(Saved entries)
▽

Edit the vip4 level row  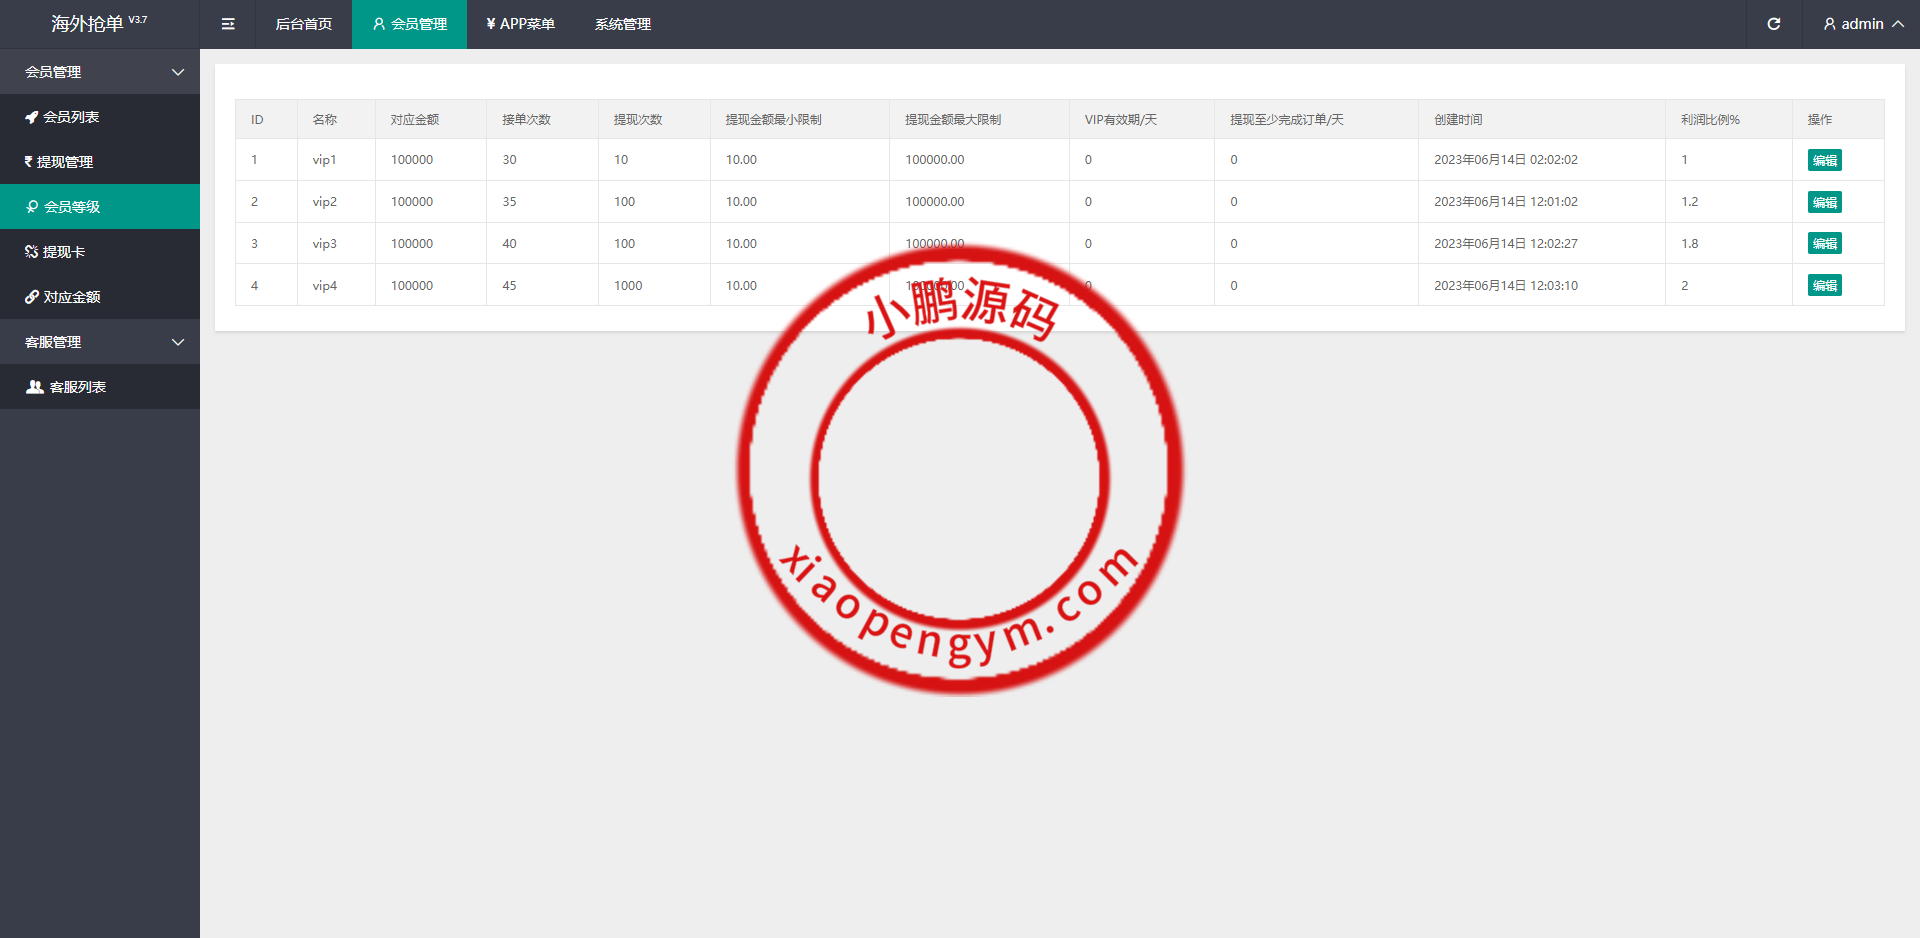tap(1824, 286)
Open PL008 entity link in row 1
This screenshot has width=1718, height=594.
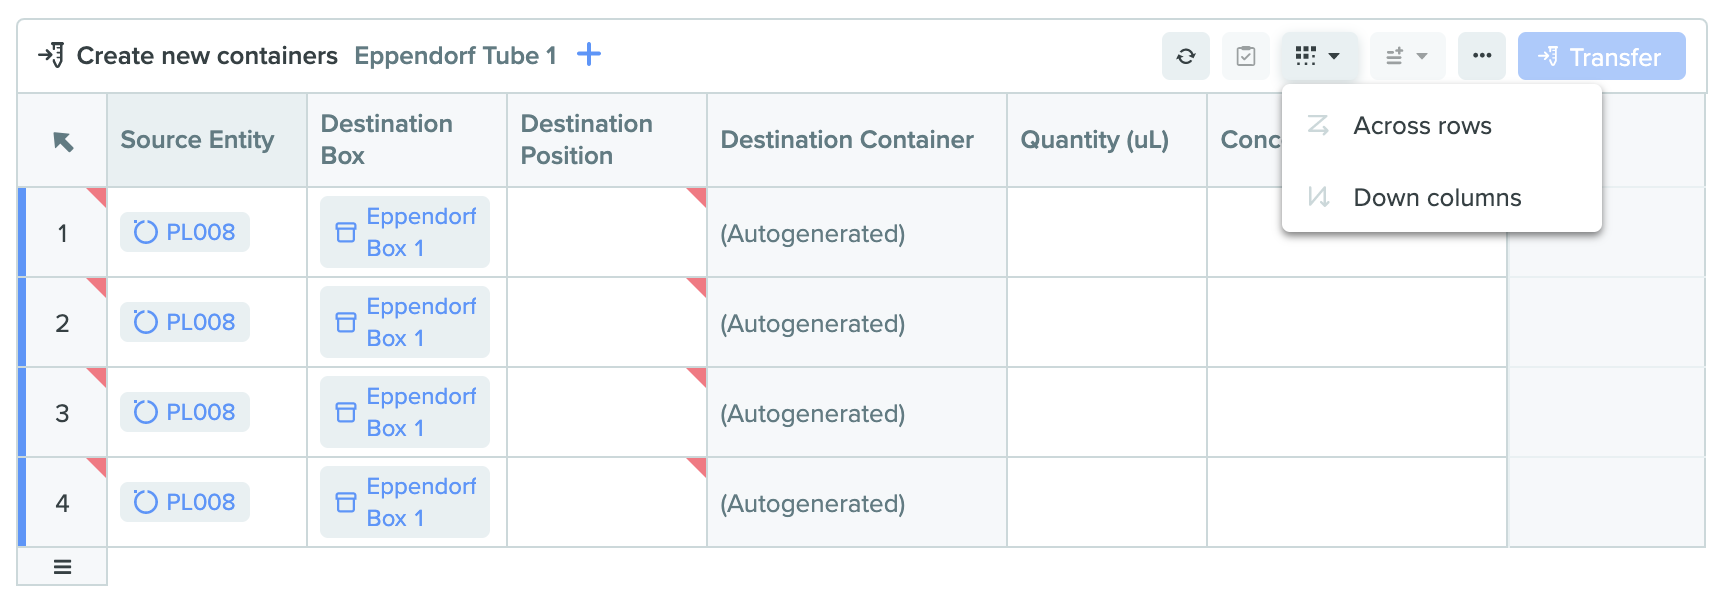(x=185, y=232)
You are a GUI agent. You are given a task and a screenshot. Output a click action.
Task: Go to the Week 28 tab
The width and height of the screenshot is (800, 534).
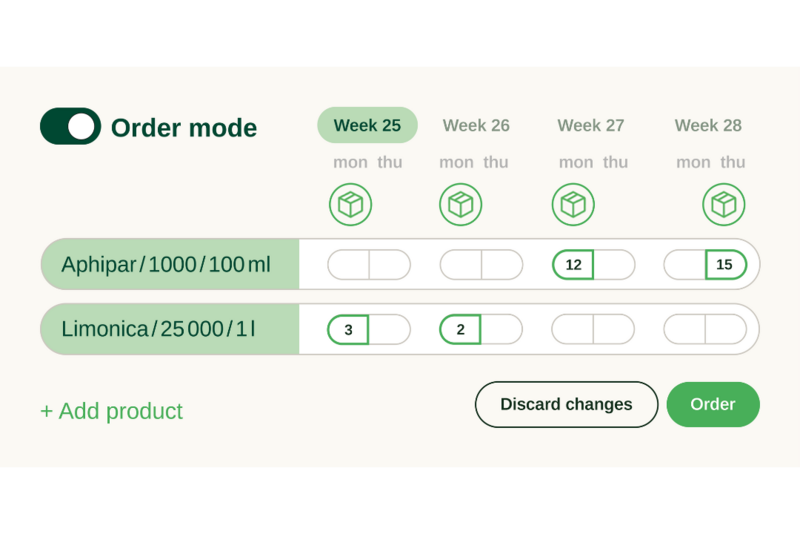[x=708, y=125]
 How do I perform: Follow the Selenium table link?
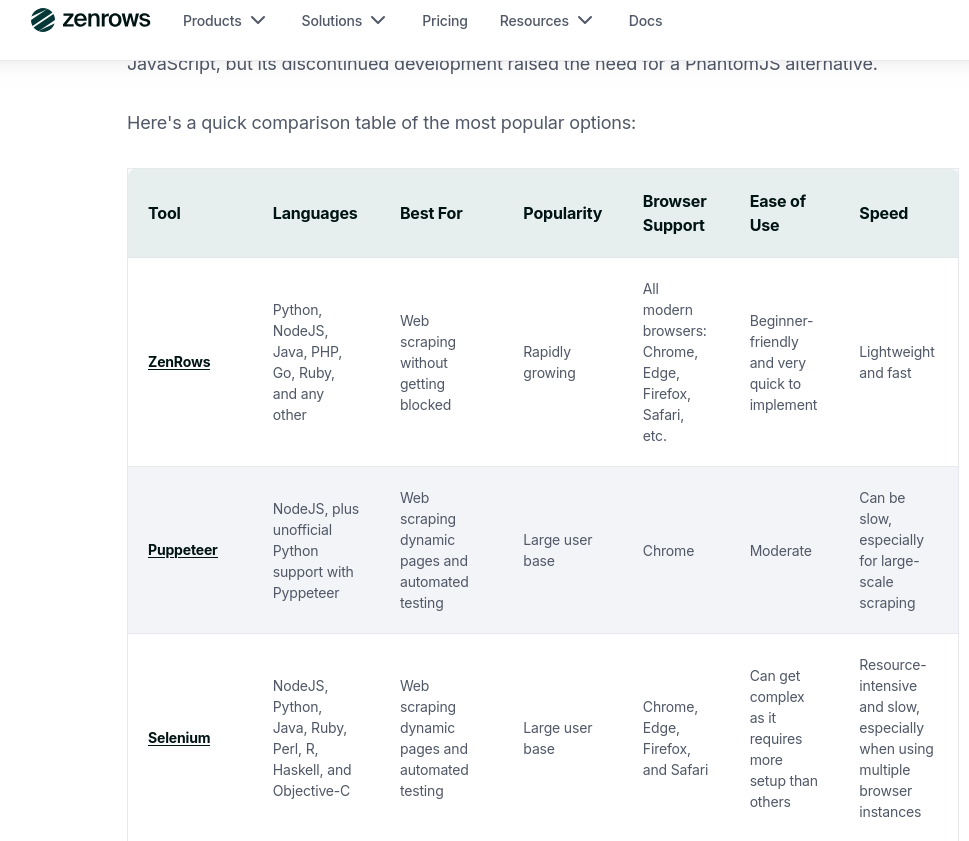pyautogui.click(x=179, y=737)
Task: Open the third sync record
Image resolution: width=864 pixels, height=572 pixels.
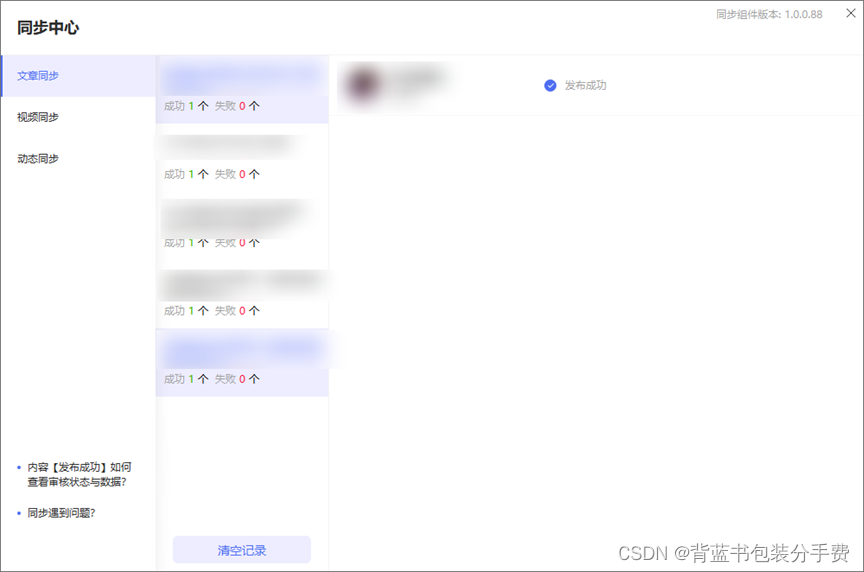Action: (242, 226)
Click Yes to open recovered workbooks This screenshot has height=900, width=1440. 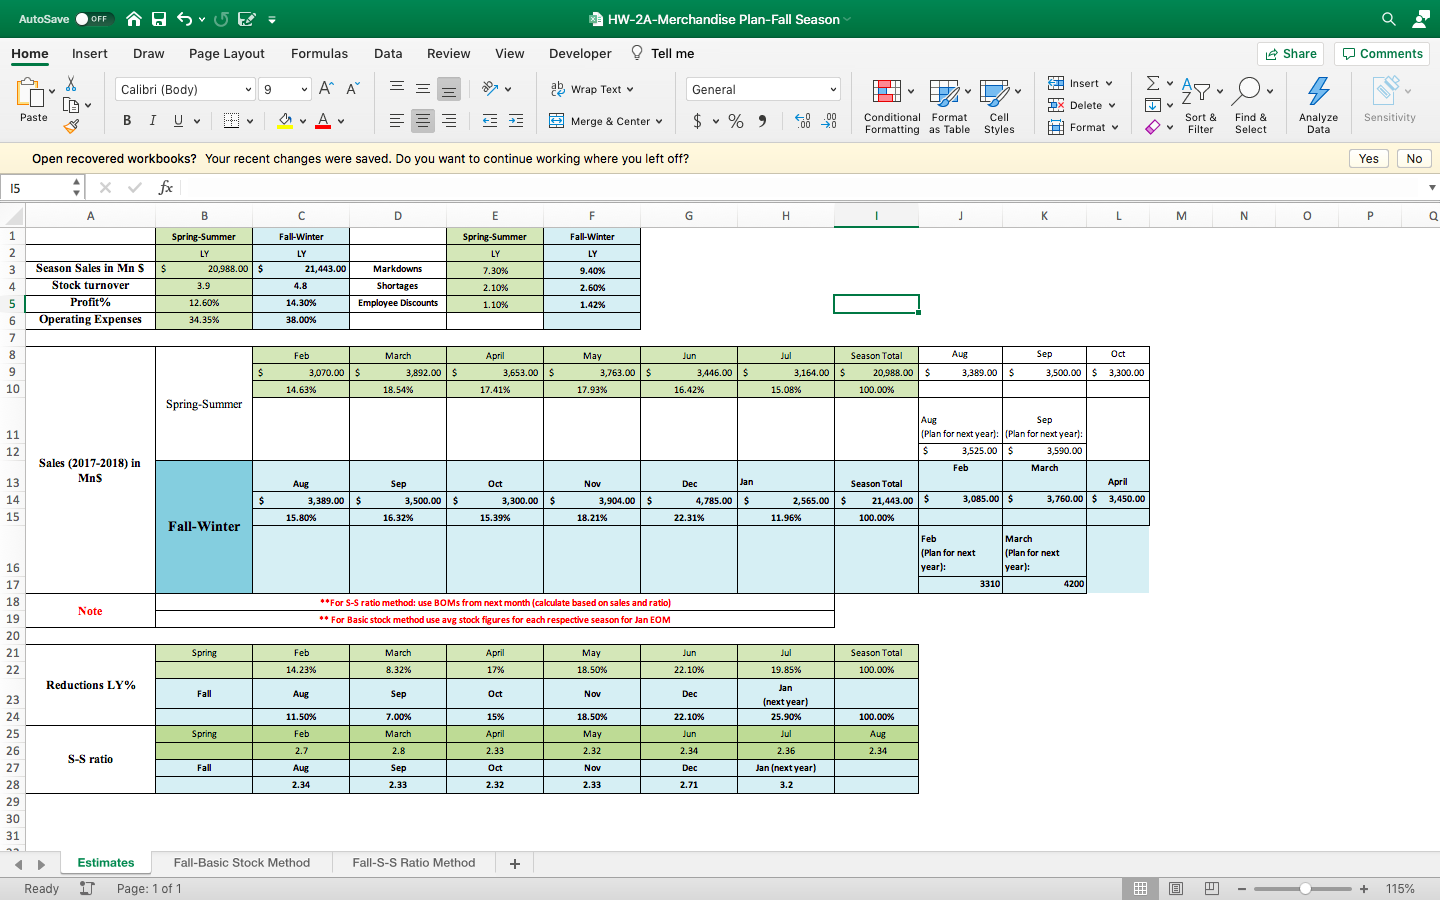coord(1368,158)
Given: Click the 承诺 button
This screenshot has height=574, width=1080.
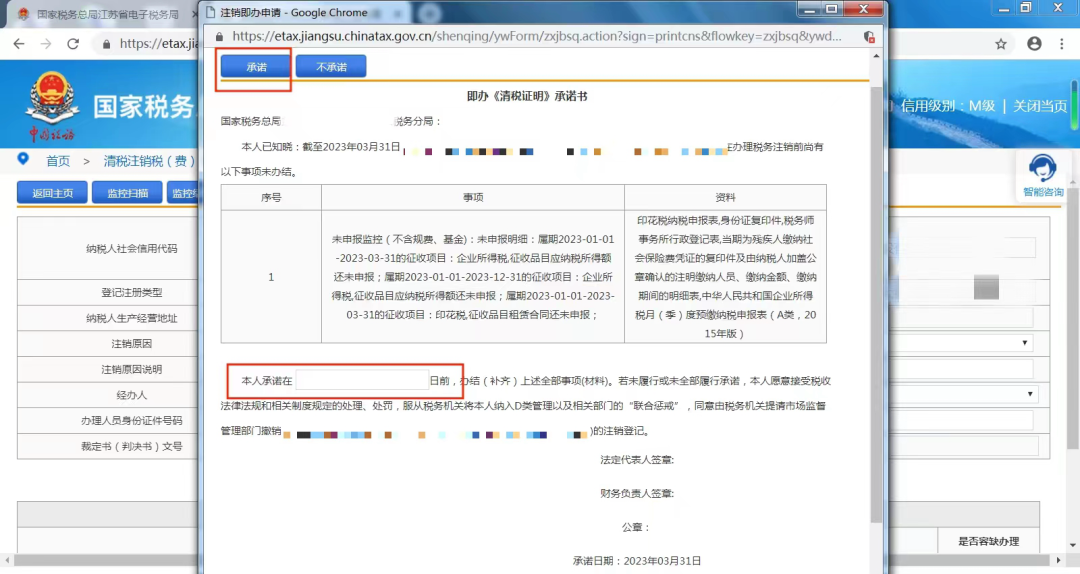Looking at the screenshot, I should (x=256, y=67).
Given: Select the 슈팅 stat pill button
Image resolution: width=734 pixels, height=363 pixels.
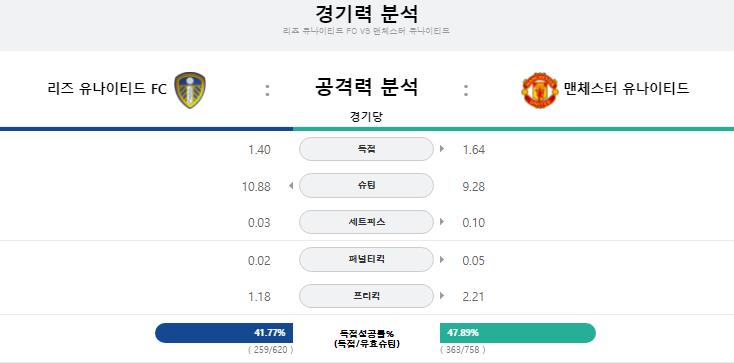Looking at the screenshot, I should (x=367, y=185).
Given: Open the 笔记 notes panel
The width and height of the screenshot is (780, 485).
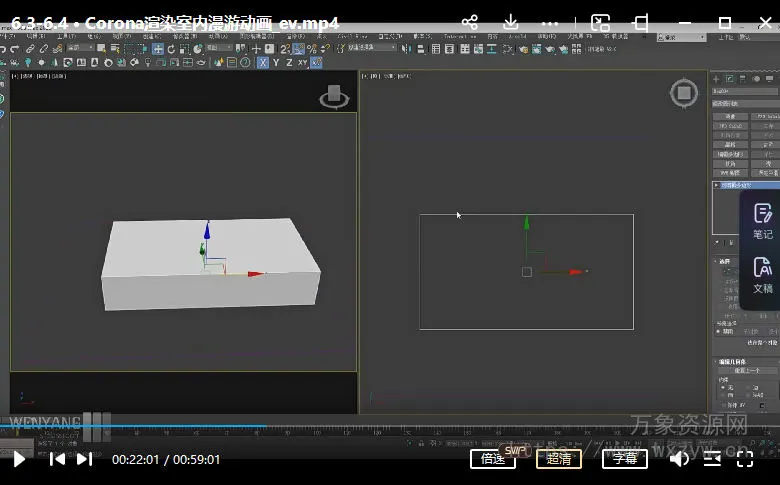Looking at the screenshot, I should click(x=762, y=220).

△

Exercise => With the pictures excluded, transcribe word for word only the lines from the one containing "This screenshot has height=574, width=1080." through the last line of the records.

Exercise result =>
This screenshot has height=574, width=1080.
Looking at the screenshot, I should (x=256, y=67).
Given: Select the 슈팅 stat pill button
Image resolution: width=734 pixels, height=363 pixels.
Looking at the screenshot, I should (x=367, y=185).
Given: Open the 笔记 notes panel
The width and height of the screenshot is (780, 485).
Looking at the screenshot, I should click(x=762, y=220).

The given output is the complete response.